TV coverage is a study in contrasts

U.S. networks focus on carnage, BBC on calm

`Sense of duty in time of crisis'

Pictures, reporting reflect differences in history

News Media

Bombings In London

July 08, 2005|By David Zurawik | David Zurawik,SUN TELEVISION CRITIC

While the American news channels and commercial networks that aired in Britain yesterday were filled with images of carnage and talk of confusion in the wake of bombings in London, the government-supported BBC, the most-watched news outlet in the United Kingdom in times of crisis, offered viewers an oasis of relative calm. Interviews with correspondents and government officials interspersed with videotaped images of emergency workers restoring order provided a sense of stability even as the death toll climbed.

At 9:10 a.m., for example, Atlanta-based CNN (which is available to viewers in the U.K.) featured a red logo emblazoned with the words: "LONDON TERROR." Viewers had been told moments earlier: "It's a chaotic scene there as they try to remove bodies."

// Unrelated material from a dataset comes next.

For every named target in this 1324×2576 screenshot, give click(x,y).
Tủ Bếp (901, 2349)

CNN anchorwoman Soledad O'Brien elaborated: "An eyewitness described utter pandemonium - bodies strewn around. ... People were screaming. ... They felt they were trapped like sardines essentially waiting to die." Live images taken outside a subway station showed medical workers against a backdrop of wreckage and flashing police lights.

At the same time, viewers of the BBC (which also was carried on BBC America to 42 million U.S. homes), watched business editor Jeff Randall sitting behind his desk as he reported that the market had dropped in the immediate wake of the blasts, but was recovering. "They're a pretty stoic lot over here in the City, and the market has recovered. ... There is no sense of panic," he said.

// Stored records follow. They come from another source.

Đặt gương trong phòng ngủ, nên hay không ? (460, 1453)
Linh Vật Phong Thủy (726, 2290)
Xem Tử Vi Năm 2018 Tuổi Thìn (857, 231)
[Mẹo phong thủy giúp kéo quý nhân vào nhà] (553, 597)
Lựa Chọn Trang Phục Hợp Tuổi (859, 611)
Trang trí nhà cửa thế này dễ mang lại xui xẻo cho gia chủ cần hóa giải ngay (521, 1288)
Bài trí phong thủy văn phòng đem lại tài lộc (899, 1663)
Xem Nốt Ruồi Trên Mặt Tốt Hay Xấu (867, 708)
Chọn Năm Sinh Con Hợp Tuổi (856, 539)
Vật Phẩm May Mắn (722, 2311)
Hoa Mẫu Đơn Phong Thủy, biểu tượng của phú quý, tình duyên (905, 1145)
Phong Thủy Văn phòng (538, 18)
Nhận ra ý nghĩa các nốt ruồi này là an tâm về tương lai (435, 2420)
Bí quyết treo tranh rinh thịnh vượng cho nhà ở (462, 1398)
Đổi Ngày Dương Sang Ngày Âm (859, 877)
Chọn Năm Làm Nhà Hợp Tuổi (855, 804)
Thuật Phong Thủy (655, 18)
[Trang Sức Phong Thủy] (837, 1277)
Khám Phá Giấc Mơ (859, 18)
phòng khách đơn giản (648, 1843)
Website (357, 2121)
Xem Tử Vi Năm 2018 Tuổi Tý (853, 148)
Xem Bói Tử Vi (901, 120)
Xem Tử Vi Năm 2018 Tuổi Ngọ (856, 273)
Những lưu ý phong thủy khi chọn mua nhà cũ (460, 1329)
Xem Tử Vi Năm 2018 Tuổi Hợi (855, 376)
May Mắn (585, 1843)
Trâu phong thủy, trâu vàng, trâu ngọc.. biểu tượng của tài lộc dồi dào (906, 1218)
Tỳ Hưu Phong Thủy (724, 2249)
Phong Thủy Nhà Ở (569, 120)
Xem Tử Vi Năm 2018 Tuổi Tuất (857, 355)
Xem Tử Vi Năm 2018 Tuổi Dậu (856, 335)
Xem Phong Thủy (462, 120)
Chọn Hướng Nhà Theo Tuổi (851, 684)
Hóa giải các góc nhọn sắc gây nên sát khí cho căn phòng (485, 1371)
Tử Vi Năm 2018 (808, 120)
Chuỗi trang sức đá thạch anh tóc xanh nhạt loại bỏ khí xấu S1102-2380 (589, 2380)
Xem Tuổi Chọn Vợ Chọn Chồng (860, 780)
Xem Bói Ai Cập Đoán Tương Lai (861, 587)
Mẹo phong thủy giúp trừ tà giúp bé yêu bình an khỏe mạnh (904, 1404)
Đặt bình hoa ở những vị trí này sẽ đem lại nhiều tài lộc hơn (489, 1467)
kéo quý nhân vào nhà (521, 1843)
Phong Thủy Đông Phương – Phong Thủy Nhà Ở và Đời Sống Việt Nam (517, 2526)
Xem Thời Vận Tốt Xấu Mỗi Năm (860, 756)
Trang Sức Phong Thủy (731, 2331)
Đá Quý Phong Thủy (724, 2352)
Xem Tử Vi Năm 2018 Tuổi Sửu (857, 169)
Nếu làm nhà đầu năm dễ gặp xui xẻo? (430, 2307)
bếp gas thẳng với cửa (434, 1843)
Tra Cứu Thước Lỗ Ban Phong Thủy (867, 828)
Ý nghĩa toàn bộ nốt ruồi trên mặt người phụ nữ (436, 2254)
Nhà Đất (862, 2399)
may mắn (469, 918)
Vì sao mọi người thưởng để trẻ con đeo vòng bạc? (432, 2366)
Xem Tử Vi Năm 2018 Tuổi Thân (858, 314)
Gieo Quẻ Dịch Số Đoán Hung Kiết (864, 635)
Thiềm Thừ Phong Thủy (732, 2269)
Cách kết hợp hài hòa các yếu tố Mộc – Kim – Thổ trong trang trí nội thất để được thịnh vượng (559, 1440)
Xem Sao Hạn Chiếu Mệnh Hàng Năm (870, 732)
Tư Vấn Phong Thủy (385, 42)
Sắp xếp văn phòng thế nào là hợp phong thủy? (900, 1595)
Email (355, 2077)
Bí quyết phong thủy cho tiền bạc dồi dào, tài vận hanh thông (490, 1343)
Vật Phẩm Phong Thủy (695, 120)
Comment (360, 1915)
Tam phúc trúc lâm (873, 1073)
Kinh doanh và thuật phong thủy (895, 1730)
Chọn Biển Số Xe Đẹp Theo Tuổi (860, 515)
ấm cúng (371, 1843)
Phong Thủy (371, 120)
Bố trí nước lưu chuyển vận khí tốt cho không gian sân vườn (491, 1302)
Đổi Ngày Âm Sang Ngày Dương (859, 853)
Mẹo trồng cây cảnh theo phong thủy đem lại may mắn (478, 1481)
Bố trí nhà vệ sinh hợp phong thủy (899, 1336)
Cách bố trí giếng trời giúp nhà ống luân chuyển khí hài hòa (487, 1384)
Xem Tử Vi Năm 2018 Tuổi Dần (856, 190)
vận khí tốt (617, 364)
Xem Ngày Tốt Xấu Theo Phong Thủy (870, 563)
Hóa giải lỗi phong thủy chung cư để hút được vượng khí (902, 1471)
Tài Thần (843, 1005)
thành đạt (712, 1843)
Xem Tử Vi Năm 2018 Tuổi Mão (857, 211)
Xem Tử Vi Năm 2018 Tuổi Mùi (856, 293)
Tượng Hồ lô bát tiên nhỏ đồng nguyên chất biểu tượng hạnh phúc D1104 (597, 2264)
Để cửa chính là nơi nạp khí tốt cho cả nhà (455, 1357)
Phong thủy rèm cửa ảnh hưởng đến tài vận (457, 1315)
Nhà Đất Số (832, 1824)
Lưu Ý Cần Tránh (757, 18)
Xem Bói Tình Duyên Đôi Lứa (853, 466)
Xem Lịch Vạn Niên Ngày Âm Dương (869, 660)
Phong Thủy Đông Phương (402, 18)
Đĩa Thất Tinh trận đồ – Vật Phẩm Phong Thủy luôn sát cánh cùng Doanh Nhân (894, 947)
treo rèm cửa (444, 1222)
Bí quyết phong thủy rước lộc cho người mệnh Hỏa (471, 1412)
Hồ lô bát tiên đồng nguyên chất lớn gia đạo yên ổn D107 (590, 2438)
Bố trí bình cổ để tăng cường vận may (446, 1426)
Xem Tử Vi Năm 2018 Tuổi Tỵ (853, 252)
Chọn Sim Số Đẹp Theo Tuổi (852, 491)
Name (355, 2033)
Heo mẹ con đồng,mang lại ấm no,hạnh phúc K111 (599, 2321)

The marked contrast in coverage offers clues to differences in national history and character. It also stems from a philosophy at the BBC that is decidedly at odds with that of the ratings-driven networks and all-news cable channels of the U.S.

"The tonality, rhythm and psychology of BBC coverage of the bombings - very low-key, very measured, with no calls for revenge or emotional response - is not an accident," said Greg Nielsen, director of the BBC World Archive at Concordia University in Montreal.

"It goes back to the days of the Second World War when the BBC World Radio reports were such a key source of information for the Allied forces and the world. There's a certain attitude and quite different history from commercial broadcasters both in America and Britain that results in higher standards - a keen sense of duty in time of crisis."

Most noticeable yesterday was the caution with which the BBC used live imagery. Unlike American television news, in which the word "live" seems a mantra, the BBC appeared to exercise conscious restraint, primarily showing videotaped images - that could be edited before appearing on air. When graphic images of injured civilians did appear, they were always videotaped or in the form of still photographs.

"We don't automatically hold back on certain kinds of pictures, but we certainly carefully assess the kinds of images we show in such situations," said Richard Sambrook, director of global news for the BBC. He added that the network's approach to covering crises has been honed during years of covering IRA bombings.

"I am not one to criticize the competition, but one of the biggest problems yesterday was a lot of speculation about casualties and the number of people killed - with rather wild numbers flying around. We were very careful that we didn't put out any figures that weren't confirmed with an official source. Speculation in these circumstances, particularly about casualties, is really unhelpful and can make the situation worse. We went only with official information," Sambrook said.

Strict reliance on government information can result in the public's not getting the full story, or getting only a sweetened version of events. While polls show that American viewers say they want restraint from TV news in such moments, the same polls find a strong distaste for any form of self-censorship.

Citing a Pew Research Center study that showed that Americans who watched extended American TV coverage of the 9/11 attacks experienced more anxiety than those who didn't, Michael Brody, a Washington psychiatrist, said he applauded the BBC coverage yesterday.

"I've been monitoring CNN and the BBC all day, and there's no doubt about it," said Brody, who heads the Television & Media Committee of the American Academy of Childhood and Adolescent Psychiatry.

"American TV - particularly the all-news cable guys - is constantly hyping things up with talk of the potential for further attacks, while the BBC was trying to calm things down and reassure viewers that things were under control. As a psychiatrist, I have no doubt about the harmful effects of the former vs. the helpful effects of what I saw happening on the BBC."